図1に示すように、隣り合って配置された2本の電極4,6の電極間距離Dを8~24mmとしている。電極4,6はそれぞれワイヤ4,6であり、当該ワイヤ4,6は溶接トーチ3,5に保持されている。なお、溶接トーチ3が先行極の溶接トーチ、ワイヤ4が先行極の溶接ワイヤであり、溶接トーチ5が後行極の溶接トーチ、ワイヤ6が後行極の溶接ワイヤである。なお、
図1(a)中、白抜矢印は溶接の方向を示している。
【0019】
上記2本のワイヤ4,6のうち、一方のワイヤ(消耗電極)4で発生するアークの輻射熱を他方のワイヤ(消耗電極)6の加熱に使用するためには、2つの電極間距離Dを調整する必要がある。電極間距離Dが24mm以下であると、2つの電極間で発生するアークが1つのアークドームを形成するようになるため、ワイヤ4,6がアーク輻射熱を直接受けることができるようになる。また、サブマージアーク溶接時のアークドームは溶融したスラグ(溶接フラックス)2で覆われることでアーク光の放散を抑制し、さらにアークドームの壁となっている溶融スラグ2はアーク光の一部を反射してワイヤ4,6に輻射熱を供給することができる。

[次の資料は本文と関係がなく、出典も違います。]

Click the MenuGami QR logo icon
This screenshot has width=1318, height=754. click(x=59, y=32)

しかし、電極間距離Dが8mm未満になると、電極(ワイヤ4,6)の距離が近づき過ぎることで、お互いのアーク干渉が顕著となり、アークが不安定となって短絡が発生しやすくなる。このため、電極間距離Dは8~24mmとする。アーク輻射熱によるワイヤ加熱効果をより顕著に得るために、電極間距離Dの上限を21mmとすることが好ましく、19mmとすることがより好ましい。
【0020】
隣り合って配置された2本の電極(ワイヤ4,6)のうち、少なくとも一方の電極4(または6)は、ワイヤ径が2.5~6.5mmとなっている。

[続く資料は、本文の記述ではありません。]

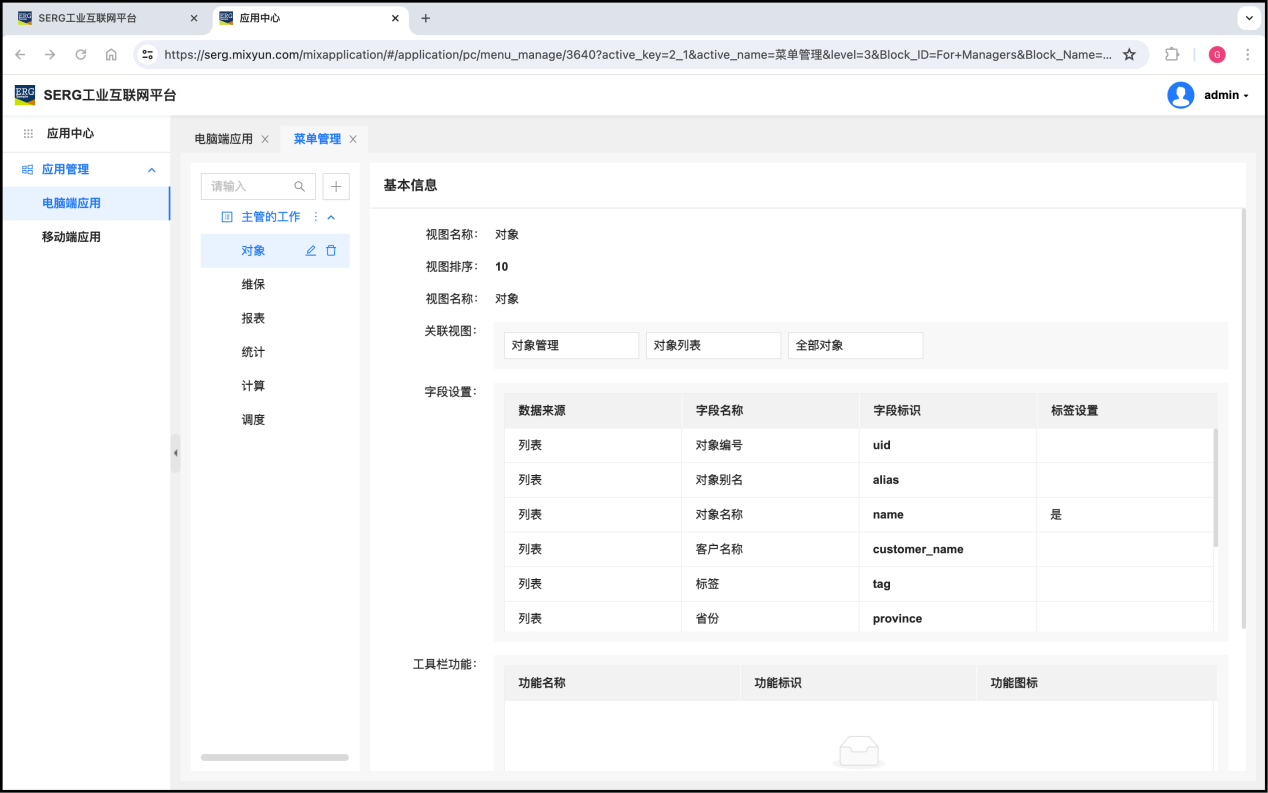
Task: Click the edit pencil icon beside 对象
Action: click(x=311, y=251)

本実施の形態において、アーク輻射熱によるワイヤ加熱効果を得るには、隣り合って配置された2本の電極4,6の少なくとも一方の電極4(または6)にワイヤ径が2.5~6.5mmであるワイヤを使用することが必要である。
【0021】
サブマージアーク溶接時にワイヤ4,6が輻射熱を受ける範囲は溶接トーチ3,5のコンタクトチップ先端からワイヤ先端のアークが発生する範囲までであり、加熱時間はワイヤ送給速度に依存する。ワイヤ径が2.5mm未満となると、ワイヤ送給速度が速くなるため、輻射熱による加熱時間が十分では無く、ワイヤ溶融促進効果が減少する。一方、ワイヤ径が6.5mmを超えると、ワイヤ径が太くなることでワイヤ送給速度が減少して加熱時間は長くなるが、ワイヤ体積が増加することでワイヤ温度が十分に上がらず、ワイヤ溶融促進効果が顕著に減少する。このため、ワイヤ4,6のワイヤ径は2.5~6.5mmとする。アーク輻射熱によるワイヤ溶融促進効果を安定的に得るには、ワイヤ径の上限を6.1mmとするのが好ましく、5.5mmとするのがより好ましく、5.2mmとするのが最も好ましい。またワイヤ径の下限は3.1mmとするのが好ましく、3.4mmとするのがより好ましい。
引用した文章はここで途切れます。